*YOUR GOAL*. Copy out each of the following items word for word, with nothing changed.

*DATASET CONTENT*.
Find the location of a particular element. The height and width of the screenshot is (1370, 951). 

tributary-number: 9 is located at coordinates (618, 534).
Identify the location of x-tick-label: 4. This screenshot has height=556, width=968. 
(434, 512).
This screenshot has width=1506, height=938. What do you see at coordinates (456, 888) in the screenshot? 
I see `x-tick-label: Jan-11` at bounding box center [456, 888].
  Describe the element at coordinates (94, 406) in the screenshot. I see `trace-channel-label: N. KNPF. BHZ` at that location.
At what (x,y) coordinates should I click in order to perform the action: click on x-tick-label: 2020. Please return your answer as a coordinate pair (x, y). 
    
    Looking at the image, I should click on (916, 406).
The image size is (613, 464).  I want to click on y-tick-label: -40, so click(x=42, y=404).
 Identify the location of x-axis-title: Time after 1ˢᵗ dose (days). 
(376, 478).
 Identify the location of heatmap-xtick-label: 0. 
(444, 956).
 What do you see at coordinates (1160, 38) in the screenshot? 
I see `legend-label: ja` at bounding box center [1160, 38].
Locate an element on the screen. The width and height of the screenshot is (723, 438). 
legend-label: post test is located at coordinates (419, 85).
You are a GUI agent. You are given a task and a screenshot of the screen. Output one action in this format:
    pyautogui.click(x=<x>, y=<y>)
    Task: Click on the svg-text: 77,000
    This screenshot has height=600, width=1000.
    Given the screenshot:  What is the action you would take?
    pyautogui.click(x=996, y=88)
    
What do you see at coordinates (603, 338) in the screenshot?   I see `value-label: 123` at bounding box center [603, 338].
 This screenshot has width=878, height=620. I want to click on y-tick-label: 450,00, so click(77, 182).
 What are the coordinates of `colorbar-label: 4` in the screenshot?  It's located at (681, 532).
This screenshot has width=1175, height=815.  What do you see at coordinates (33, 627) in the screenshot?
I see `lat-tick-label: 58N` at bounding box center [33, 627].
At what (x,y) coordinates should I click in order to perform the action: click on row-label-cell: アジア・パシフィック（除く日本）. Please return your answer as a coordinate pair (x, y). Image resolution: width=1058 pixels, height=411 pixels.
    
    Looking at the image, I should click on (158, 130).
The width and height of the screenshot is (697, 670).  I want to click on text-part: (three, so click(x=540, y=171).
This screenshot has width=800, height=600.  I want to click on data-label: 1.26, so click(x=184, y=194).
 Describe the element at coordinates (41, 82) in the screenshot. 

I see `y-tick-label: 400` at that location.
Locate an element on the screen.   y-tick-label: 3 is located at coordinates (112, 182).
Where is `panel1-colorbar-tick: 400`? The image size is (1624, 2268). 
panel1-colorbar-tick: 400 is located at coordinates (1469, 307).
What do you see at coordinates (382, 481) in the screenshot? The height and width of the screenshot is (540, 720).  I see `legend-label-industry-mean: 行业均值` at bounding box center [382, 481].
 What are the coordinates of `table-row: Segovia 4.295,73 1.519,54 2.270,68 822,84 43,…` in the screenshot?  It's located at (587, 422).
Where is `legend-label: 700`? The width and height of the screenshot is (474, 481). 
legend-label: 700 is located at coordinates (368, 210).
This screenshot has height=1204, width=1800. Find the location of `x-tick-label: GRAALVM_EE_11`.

*OUTPUT FOR THIS TASK*.
Find the location of a particular element. The height and width of the screenshot is (1370, 951). 

tributary-number: 9 is located at coordinates (618, 534).
Identify the location of x-tick-label: 4. This screenshot has height=556, width=968. 
(434, 512).
This screenshot has width=1506, height=938. What do you see at coordinates (456, 888) in the screenshot? 
I see `x-tick-label: Jan-11` at bounding box center [456, 888].
  Describe the element at coordinates (94, 406) in the screenshot. I see `trace-channel-label: N. KNPF. BHZ` at that location.
At what (x,y) coordinates should I click in order to perform the action: click on x-tick-label: 2020. Please return your answer as a coordinate pair (x, y). 
    
    Looking at the image, I should click on (916, 406).
The image size is (613, 464).  I want to click on y-tick-label: -40, so click(x=42, y=404).
 Identify the location of x-axis-title: Time after 1ˢᵗ dose (days). 
(376, 478).
 Identify the location of heatmap-xtick-label: 0. 
(444, 956).
 What do you see at coordinates (1160, 38) in the screenshot? 
I see `legend-label: ja` at bounding box center [1160, 38].
Locate an element on the screen. The width and height of the screenshot is (723, 438). 
legend-label: post test is located at coordinates (419, 85).
You are a GUI agent. You are given a task and a screenshot of the screen. Output one action in this format:
    pyautogui.click(x=<x>, y=<y>)
    Task: Click on the svg-text: 77,000
    This screenshot has height=600, width=1000.
    Given the screenshot:  What is the action you would take?
    pyautogui.click(x=996, y=88)
    
What do you see at coordinates (603, 338) in the screenshot?   I see `value-label: 123` at bounding box center [603, 338].
 This screenshot has width=878, height=620. I want to click on y-tick-label: 450,00, so click(77, 182).
 What are the coordinates of `colorbar-label: 4` in the screenshot?  It's located at (681, 532).
This screenshot has width=1175, height=815.  What do you see at coordinates (33, 627) in the screenshot?
I see `lat-tick-label: 58N` at bounding box center [33, 627].
At what (x,y) coordinates should I click in order to perform the action: click on row-label-cell: アジア・パシフィック（除く日本）. Please return your answer as a coordinate pair (x, y). Image resolution: width=1058 pixels, height=411 pixels.
    
    Looking at the image, I should click on (158, 130).
The width and height of the screenshot is (697, 670).  I want to click on text-part: (three, so click(x=540, y=171).
This screenshot has width=800, height=600.  I want to click on data-label: 1.26, so click(x=184, y=194).
 Describe the element at coordinates (41, 82) in the screenshot. 

I see `y-tick-label: 400` at that location.
Locate an element on the screen.   y-tick-label: 3 is located at coordinates (112, 182).
Where is `panel1-colorbar-tick: 400`? The image size is (1624, 2268). 
panel1-colorbar-tick: 400 is located at coordinates (1469, 307).
What do you see at coordinates (382, 481) in the screenshot? The height and width of the screenshot is (540, 720).  I see `legend-label-industry-mean: 行业均值` at bounding box center [382, 481].
 What are the coordinates of `table-row: Segovia 4.295,73 1.519,54 2.270,68 822,84 43,…` in the screenshot?  It's located at (587, 422).
Where is `legend-label: 700`? The width and height of the screenshot is (474, 481). 
legend-label: 700 is located at coordinates (368, 210).
This screenshot has height=1204, width=1800. Find the location of `x-tick-label: GRAALVM_EE_11`.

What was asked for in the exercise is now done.